### TAREFA A
Diga se cada afirmação concorda com o texto sobre o amor e o caju, respondendo sim ou não e citando as palavras do texto que decidem: (i) quem narra comeu caju várias vezes; (ii) o caju escolhido estava sozinho e era difícil de pegar; (iii) quem narra já encontrou o sentido em ser amado por muitas "coisas".
### TAREFA B
Liste todas as ações atribuídas ao amor no texto sobre o amor e o caju logo depois de "Uma única vez e...".
### TAREFA C
No texto sobre o amor e o caju, que frase o caju grita depois de apertar na boca?

Demasiadamente amo. Amo quem está aqui e ali... Amo a inconsequente
razão de amar; a aflição e o aperto no peito; o respeito e a devoção. Sim, amo
muitas coisas. E muitas “coisas” me amam também. Aprecio, deleito-me com isso.
É doce, é cruel, é razoável, ou nada feito. Esse é o amor.
Quando pequena uma vez comparei o amor à um caju. Um daqueles poucos que estão vermelhos e convidativos e cheios de vida; porém quando postos na boca... Apertam; apertam; gritam vitória: “Enganei você!”. Comi caju só uma vez na vida, e o bendito nunca mais saiu da minha cabeça. Dentre todas as frutas daquela árvore eu o escolhi. Ali, sozinho, difícil de pegar, majestoso e belo. Nunca mais esqueci. Comi caju uma única vez, nunca mais esqueci. E com o amor acontece o mesmo. Uma única vez e... Esmaga seus sentidos, bloqueia sua fala; atormenta sua consciência e você diz: “Por quê? Eu nem estava com fome, nem nada.” Curiosidade. Plena e arrogante curiosidade. Aí você olha para suas mãos lambuzadas, enruga a testa e nada mais faz sentido. Sim,eu amo muitas coisas. E prefiro pensar que muitas “coisas” me amam também. Só não achei o sentido nisso ainda.

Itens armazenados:
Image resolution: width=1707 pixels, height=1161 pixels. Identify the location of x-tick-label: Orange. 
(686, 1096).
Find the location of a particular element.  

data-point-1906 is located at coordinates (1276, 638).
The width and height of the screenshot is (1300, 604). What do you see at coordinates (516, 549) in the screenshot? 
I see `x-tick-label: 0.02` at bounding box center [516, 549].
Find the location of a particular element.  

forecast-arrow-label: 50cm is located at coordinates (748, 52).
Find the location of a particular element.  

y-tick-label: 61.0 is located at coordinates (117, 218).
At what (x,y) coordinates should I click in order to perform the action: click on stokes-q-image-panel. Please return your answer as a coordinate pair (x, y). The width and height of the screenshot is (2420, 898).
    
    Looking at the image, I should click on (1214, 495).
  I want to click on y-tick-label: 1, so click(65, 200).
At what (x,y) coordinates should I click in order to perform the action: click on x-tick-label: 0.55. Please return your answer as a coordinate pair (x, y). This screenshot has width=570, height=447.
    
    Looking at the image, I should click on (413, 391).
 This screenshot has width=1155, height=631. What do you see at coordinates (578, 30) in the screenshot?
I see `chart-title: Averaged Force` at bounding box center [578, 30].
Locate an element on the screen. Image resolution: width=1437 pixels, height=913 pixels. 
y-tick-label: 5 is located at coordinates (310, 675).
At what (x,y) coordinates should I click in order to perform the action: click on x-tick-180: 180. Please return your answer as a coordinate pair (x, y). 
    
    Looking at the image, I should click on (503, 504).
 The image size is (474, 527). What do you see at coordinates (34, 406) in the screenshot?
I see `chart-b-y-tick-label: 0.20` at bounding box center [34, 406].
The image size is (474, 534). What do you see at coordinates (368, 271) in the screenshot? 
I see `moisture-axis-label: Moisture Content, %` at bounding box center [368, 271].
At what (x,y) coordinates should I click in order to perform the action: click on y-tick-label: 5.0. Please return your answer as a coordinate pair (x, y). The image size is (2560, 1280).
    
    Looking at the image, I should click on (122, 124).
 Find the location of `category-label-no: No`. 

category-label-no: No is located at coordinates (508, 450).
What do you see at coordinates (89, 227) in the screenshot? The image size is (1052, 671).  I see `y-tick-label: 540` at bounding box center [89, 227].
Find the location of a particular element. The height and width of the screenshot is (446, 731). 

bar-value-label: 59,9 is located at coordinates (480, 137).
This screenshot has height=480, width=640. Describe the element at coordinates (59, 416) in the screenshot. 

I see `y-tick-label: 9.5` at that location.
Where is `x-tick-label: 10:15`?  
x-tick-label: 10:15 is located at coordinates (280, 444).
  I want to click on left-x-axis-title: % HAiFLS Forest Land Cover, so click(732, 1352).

### RESPOSTA DA TAREFA A
(i) Não: "Comi caju só uma vez na vida"
(ii) Sim: "Ali, sozinho, difícil de pegar, majestoso e belo."
(iii) Não: "Só não achei o sentido nisso ainda."

### RESPOSTA DA TAREFA B
- esmaga seus sentidos
- bloqueia sua fala
- atormenta sua consciência

### RESPOSTA DA TAREFA C
"Enganei você!"